Ia mengingatkan, kasus pelanggaran HAM berat di masa lalu penting dituntaskan karena menyangkut keadilan bagi mereka yang telah kehilangan hak-haknya di masa lalu. Hal itu juga penting karena menyangkut moralitas kolektif masyarakat bangsa di masa depan.
Bangsa ini memerlukan masa depan baru dalam arti berpijak pada sejarah pelanggaran HAM masa lalu yang jujur mengakui sisi kelamnya. Hal ini pula yang bisa mencegah pelanggaran HAM berat terulang di masa depan. ”Itu sangat mungkin berulang. Ini yang ingin dipastikan, ada jaminan peristiwa masa lalu tidak terulang di masa depan,” ujarnya.
Terkait tak disebutkannya komitmen untuk menyelesaikan kasus HAM masa lalu, kubu partai politik pendukung Prabowo-Gibran membantah hal itu menunjukkan bahwa pasangan yang mereka dukung tak menjadikan penegakan hukum dan HAM menjadi perhatian jika kelak terpilih.
Sekretaris Jenderal Partai Gelora Mahfudz Siddiq mengungkapkan, roh dari visi dan misi Prabowo-Gibran adalah mengakselerasi capaian-capaian pemerintah sebelumnya. Karena itu, penegakan hukum dan HAM juga tetap menjadi perhatian. Peristiwa masa lalu akan dijadikan pelajaran, tetapi jangan sampai menghambat target Indonesia Emas 2045.
Akan dimasukkan
Wakil Ketua Umum Partai Prima Alif Kamal Haladi menambahkan, komitmen Prabowo-Gibran sebenarnya sama dengan kandidat lain terkait penuntasan kasus HAM masa lalu. Namun, hal tersebut belum terlalu dirinci dalam dokumen visi misi yang telah diserahkan ke KPU.

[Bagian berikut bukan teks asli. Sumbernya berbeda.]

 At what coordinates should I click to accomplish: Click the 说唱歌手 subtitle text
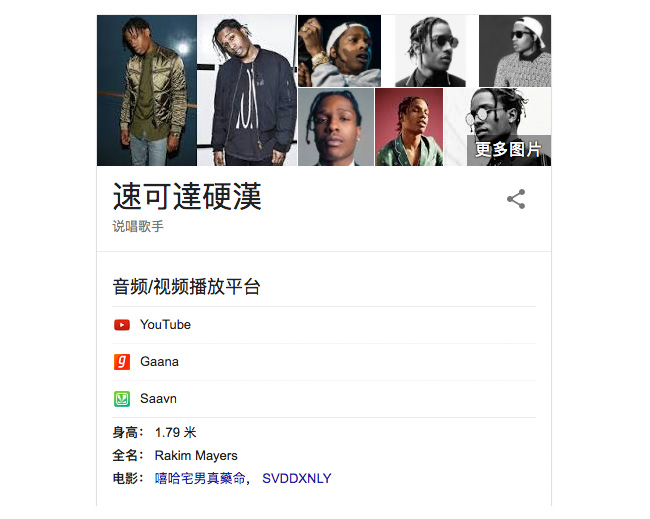tap(138, 226)
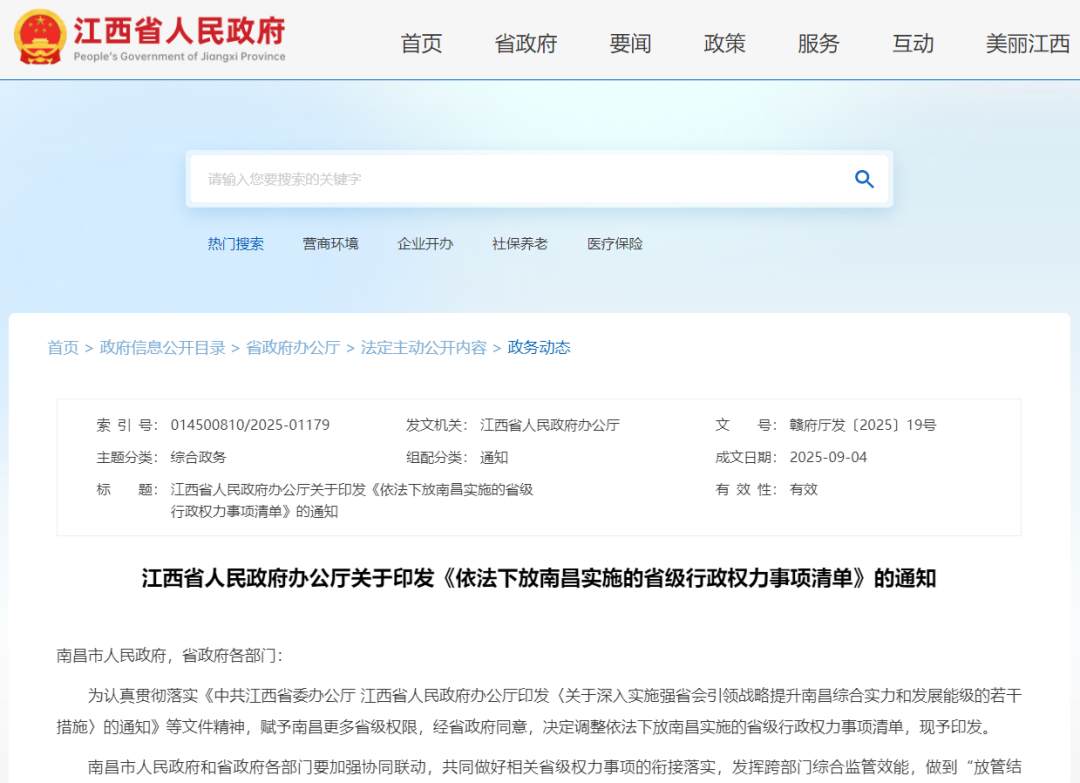
Task: Open the 政策 navigation menu item
Action: tap(724, 43)
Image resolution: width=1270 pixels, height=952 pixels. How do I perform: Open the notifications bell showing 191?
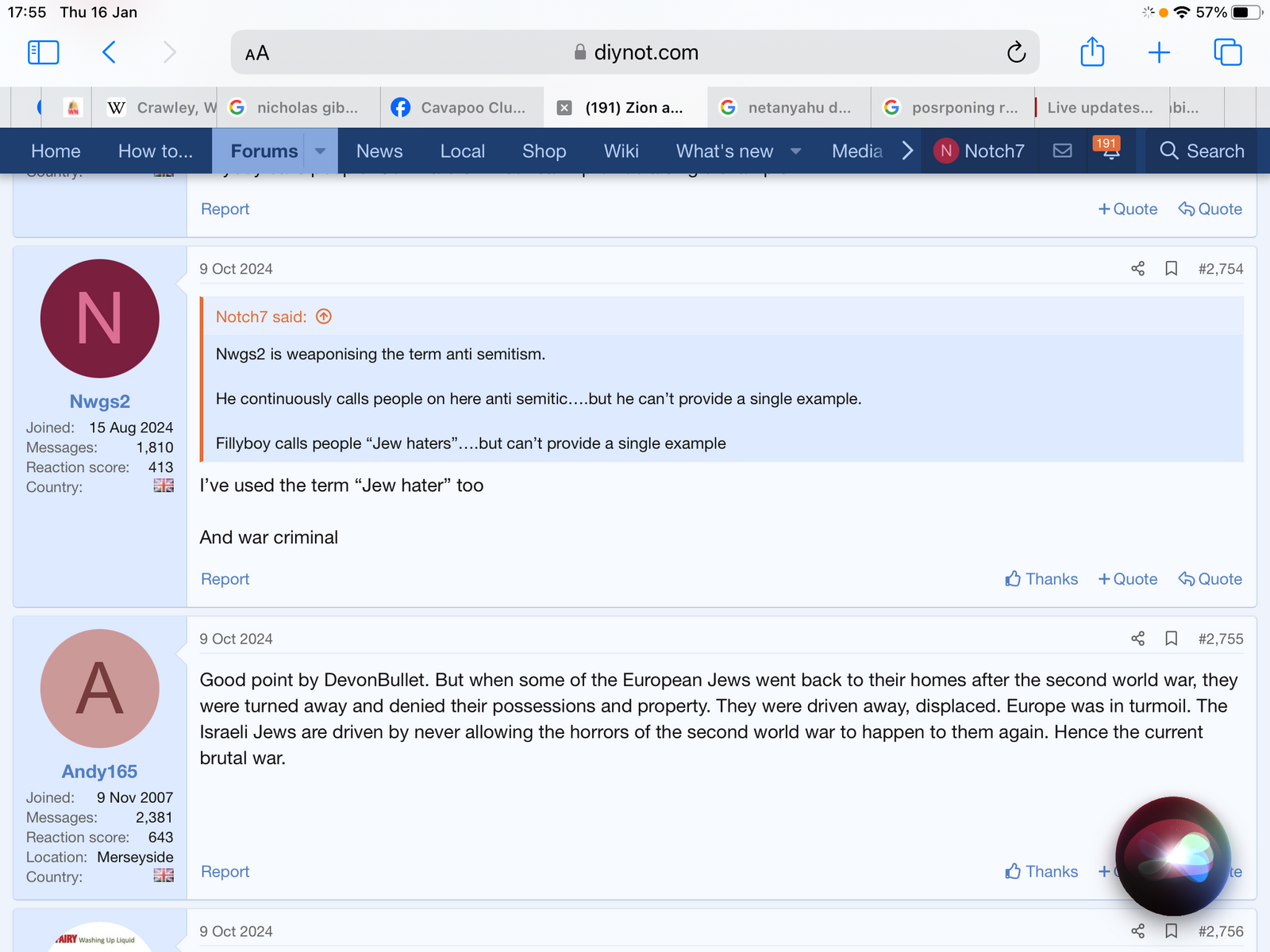coord(1110,150)
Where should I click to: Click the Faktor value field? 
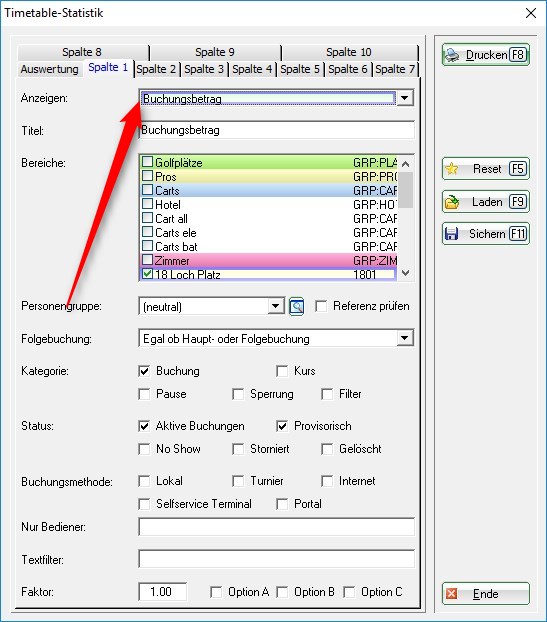163,592
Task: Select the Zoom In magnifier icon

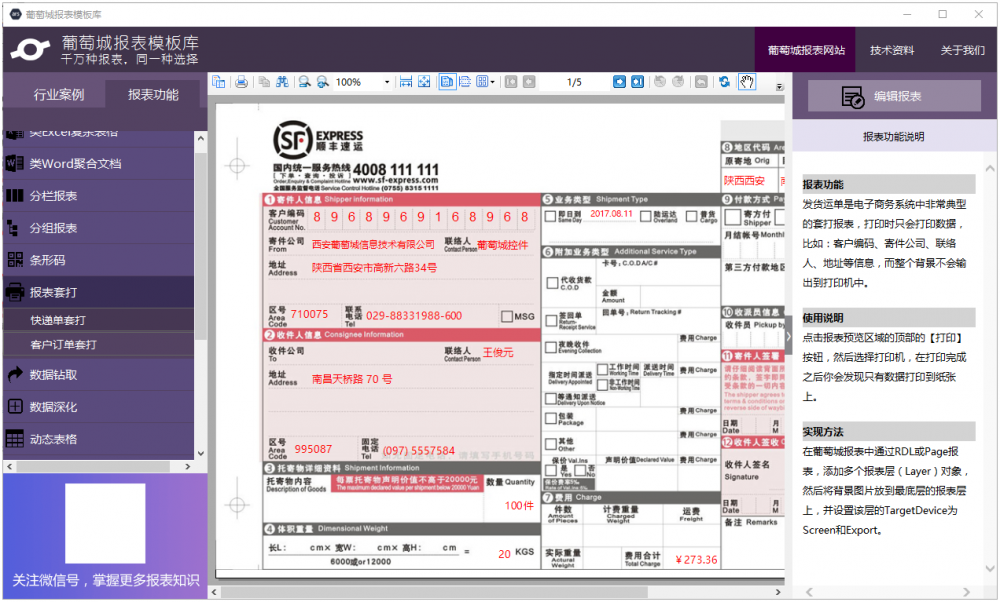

”Nanti (dokumen) yang finalnya akan dimasukkan kembali oleh tim kampanye dan tim pakar. Kan, masih ada waktu perubahan terkait poin visi-misi, termasuk soal (penuntasan) pelanggaran HAM (akan kami masukkan). Jadi, (dokumen visi misi) masih bisa diubah, masih ada proses finalisasi,” ujarnya.
Prabowo ditegaskannya memiliki komitmen serupa untuk menyelesaikan kasus-kasus HAM masa lalu. Terlebih upaya penyelesaian kasus-kasus itu telah pula dirintis oleh pemerintahan Presiden Joko Widodo. Dan telah menjadi komitmen Prabowo untuk melanjutkan program-program Jokowi. ”Jadi, enggak benar Pak Prabowo tidak mau menuntaskan pelanggaran HAM,” tegas Alif.
Baca juga: Agenda Pemberantasan Korupsi Capres Belum Sentuh Akar Persoalan
Sementara itu, bagi pasangan Anies-Muhaimin, menurut Ketua DPP Partai Nasdem Taufik Basari, penyelesaian kasus pelanggaran HAM berat masa lalu dipandang sebagai tanggung jawab negara. Oleh karena itu, komitmen untuk menyelesaikan kasus-kasus itu dituangkan dalam visi, misi, dan program kerja Anies-Muhaimin.
”Jika (tanggung jawab negara) tidak dijalankan, bisa mengarah pada negara yang gagal menjalankan tugas konstitusional,” katanya.
Namun, sejauh apa komitmen itu kelak akan ditunaikan, pasangan Anies-Muhaimin akan terlebih dulu mengevaluasi kebijakan yang telah dijalankan pemerintah selama ini.
Adapun Ketua DPP PDI-P Djarot Saiful Hidayat yakin, komitmen Ganjar-Mahfud menyelesaikan kasus HAM seperti tertuang dalam dokumen akan bisa terlaksana jika pasangan ini terpilih. Apalagi ada Mahfud yang di periode kedua pemerintahan Presiden Jokowi diminta untuk menangani penyelesaian kasus-kasus HAM berat masa lalu. Jadi, Menteri Koordinator Bidang Politik, Hukum, dan Keamanan itu diyakininya paham betul tantangan dan cara untuk menyelesaikan kasus-kasus itu.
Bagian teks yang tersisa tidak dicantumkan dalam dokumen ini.